Did I have any questions for her?
“So what more should I be doing for Evy on days she’s not in preschool? I mean, I try to teach her the alphabet and numbers, but what MORE could I be doing?”
Evy’s teacher doesn’t mince words. She says it like it is and earns the respect from both parents and two-year old children alike. She told me to “chill out Mick. She’ll be fine.”
I know she’s 100% right. It’s just those days when all perspective is lost. When my ability to live as God intended, in the present moment, with a quiet mind, seems unfathomable. It’s those DO MORE days that fill my bucket with a list of inadequacies that becomes more lengthy every time I look on a Pinterest board. Especially those boards by uber moms who make the lists of “100 Super Toddler Craft Ideas that Will Ensure Your Child a 1500 or Higher on their S.A.T.”.
When I try to pray about my “do more” motto, the hum always interrupts. I get through about half a sentence and something pops into my brain about how I should have said that one thing to that one person today. Oh no, they’re going to get the wrong impression about what I meant. Should I text her about it? Maybe I should write an email explaining the nordic slang that might have confused her. We Minnesotans can come across reservedly rude without intending so. Yes, it’s 2:30 in the morning, but I know an explanatory text is necessary.
Push send button….
Oh wait, did I start praying?
It’s not a good way to live. This hum thing. It’s not good at all.
When I think of its origin, I’m pretty sure it all stems from comparison. Sometimes I wonder what life would be like without social media. What would it feel like to live on the prairie where you only had a few neighbors to measure your achievements against and they lived miles away? In my DO MORE moments, I think it would be blissful to live in that Laura Ingalls Wilder sort of setting.
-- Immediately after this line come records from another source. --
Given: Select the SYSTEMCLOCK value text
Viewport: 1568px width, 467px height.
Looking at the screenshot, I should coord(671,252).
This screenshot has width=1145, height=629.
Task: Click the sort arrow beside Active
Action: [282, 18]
You know what would happen though? I’d end up marrying some dude who, years into our marriage, started to feel “convicted” about the righteousness of polygamy. It would be me and my sister-wives competing for the attention of our collective children and husband. Each of us having a “pin board” with kernels of corn showing us who made the best meal, knit the best sweater, offered the best sexual favors….
Scratch that whole prairie idea.
Even though we don’t share the same husband (thankfully), I know I have DO MORE sisters out there. Women who stay up late in search of an accomplishment on which to hang their hat. Then struggle to sleep because they are thinking of the next day’s accomplishments, then the next and the next. Before we know it, our hat stands are chalk full of meaningless busywork that keeps demanding more branches for more hats.
In an effort to change this unhealthy pattern in my life, I’m searching for a new motto. Here are some possibilities…
“DO LESS.” (Inspired by this)
“NEVER PROMISE AND UNDER DELIVER.”
“DON’T MORE THAT MEANS LESS.”
It’s a work in progress but that last one is the idea I’m aiming for. I want to do things that bring me and others joy and I want to do those things with a clear mind. One that is not measuring whatever I did against someone else.
I think I’ll go stew over that motto while I scrub the toilet…
And if anyone has advice for how to balance life in these early child years, please share!